Alors peut être qu’il y a tout de même des traces dans ces images sur visibles, des zones d’ombre dans cette banalité révélée. L’idée de la photographie comme répétition de la réalité (représenter = rendre présent à nouveau) est un leurre. Aucune image ne pourra combler le vide. Aucune télé sur congélateur ne pourra refléter autre chose que la porte du garage.

Cette sur documentation du banal pourrait être tellement poussée, tellement froide, qu’elle en générerait une inquiétude. On connaît ça depuis longtemps, l’étrangeté du quotidien réifié, la monumentalité du dérisoire. Mais comment la définir, si on ne peut pas se raccrocher à une catégorisation, à une généralisation confortable en ce qu'elle nous conforterait dans une vision du monde, critique certes, mais qui nous laisse en dehors de ce monde, comme un spectateur extérieur qui n’aurait plus qu’à évaluer, juger, et vérifier ainsi sa (bonne) conscience de l’état des choses? Mais il n’y aura pas de présence inédite, pas de révélation. Pas (encore) d’apparition fantomatique dans le placard ou le frigo, même si l’inquiétude persiste.

L’investigation documentaire n’est pas encore suffisamment froide. Quelqu’un a disposé, organisé et entretenu tout cela. Quelqu’un continue à vivre là, même si les images montrent une parenthèse dans l’occupation de l’espace, une idée de ce que pourrait être l’absence. Mais ce quelqu’un n’est pas un héros, tout juste une individualité commune, avec ses qualités et ses défauts, qui n’a d’exemplaire que cette banalité irréductiblement spécifique et donc paradoxale.

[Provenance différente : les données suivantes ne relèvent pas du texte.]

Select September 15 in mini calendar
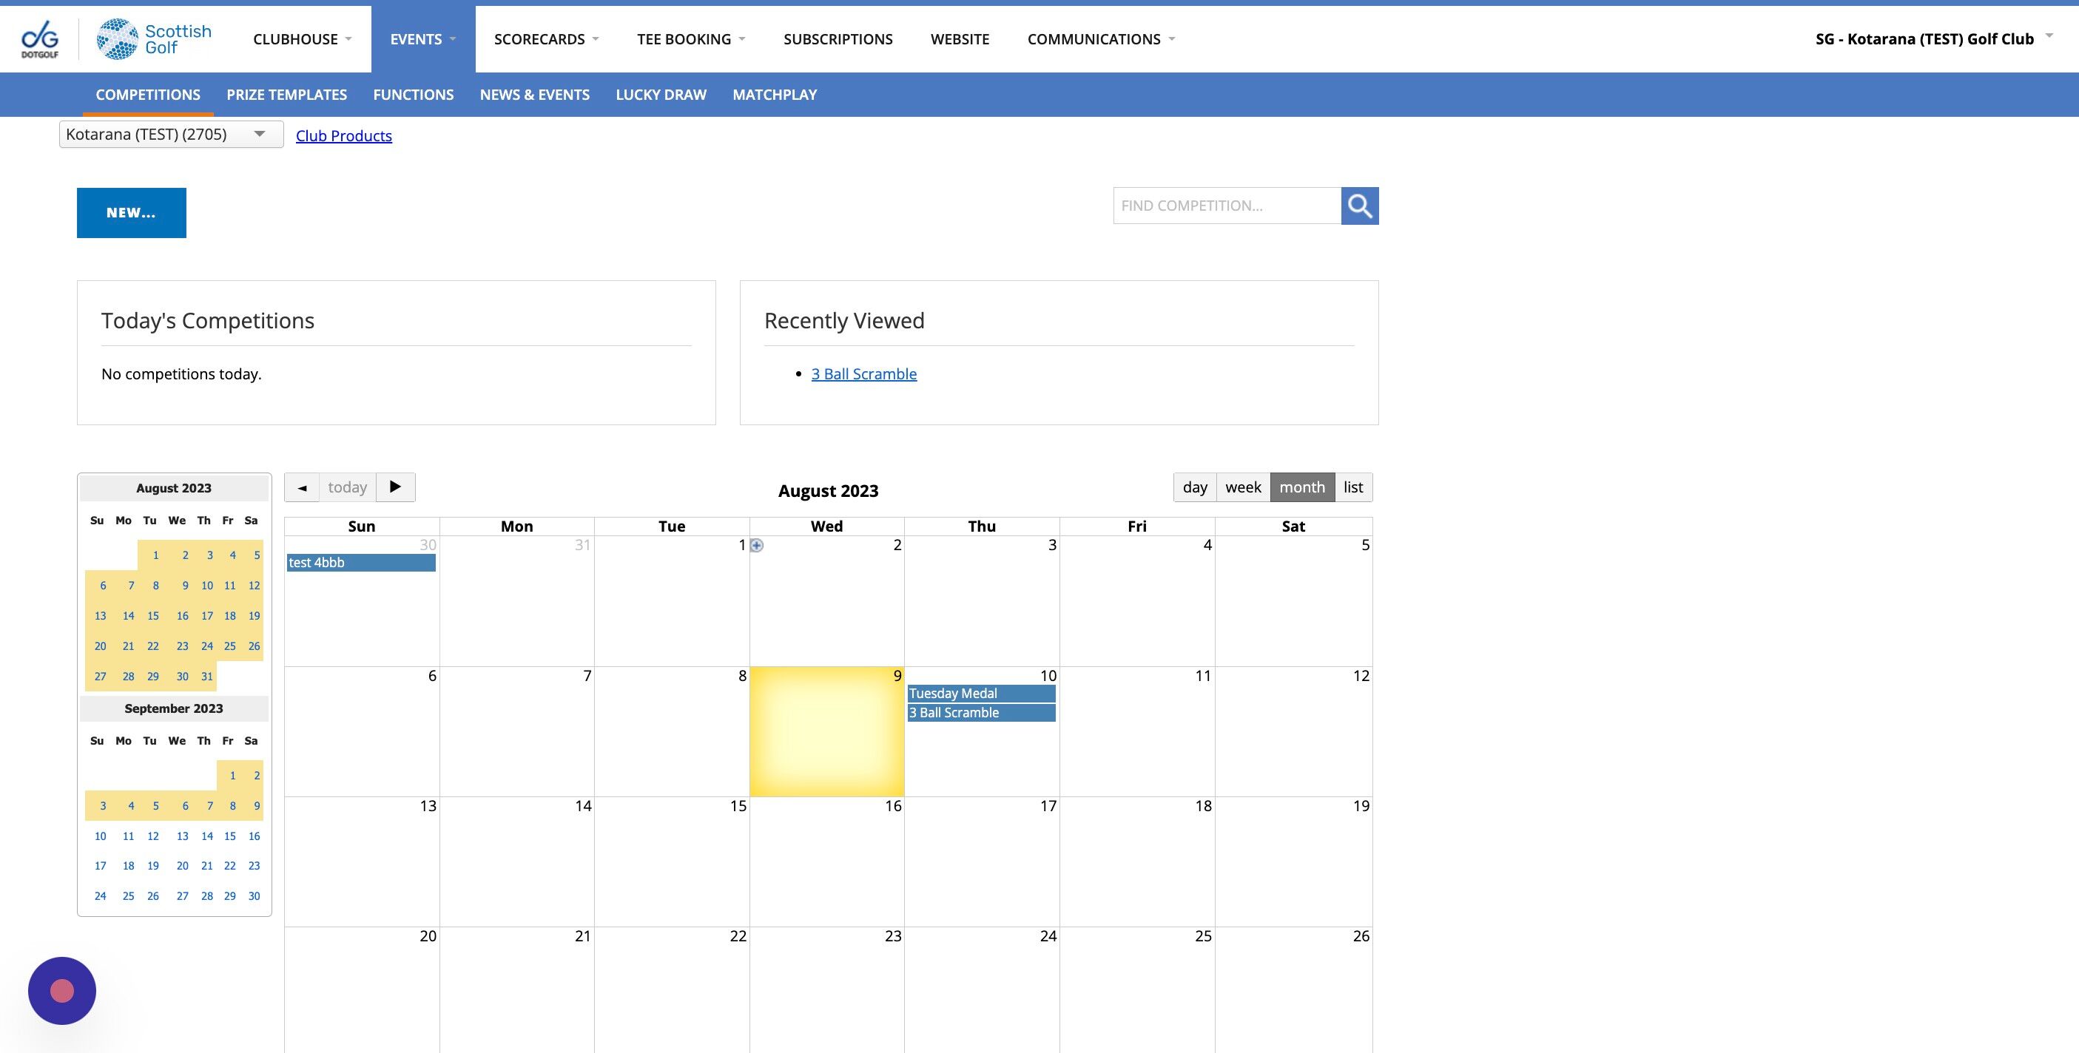[x=230, y=836]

L’inquiétude a un nom et un visage: Yvonne apparaît dans ses portraits, unique, comme son histoire personnelle, et l’histoire familiale de Philippe Paret. Mais là aussi, apparaissent des manques: trop peu de demi-teintes, trop de non-dits. Il y a bien une mémoire, pas encore totalement formée, pas encore finie, mais précise, brutale; tellement (auto) biographique, qu’elle en devient complètement interchangeable. Ce sont alors les images d’une absence à venir: les traces ne sont encore qu’envisagées, dans le visage de la grand-mère ou dans une hypothétique éraflure manquante de la bouilloire; une absence de traces, un inventaire avant disparition (on pourrait encore faire les portraits, mais pas comme ceux qui sont perdus dans la tapisserie), qui ressemble singulièrement à des images de l’après. Yvonne, la grand -mère de Philippe Paret, est toujours là, et il ne s’agit pas d’un travail de deuil. En attendant, la vision n’est pas une modalité de la présence. La photographie montre une fois de plus son impuissance fondamentale à retenir une réalité, mais cette incapacité même, une fois reconnue et acceptée, permet d’entrevoir une faille dans la banalité, et de préfigurer une absence à venir.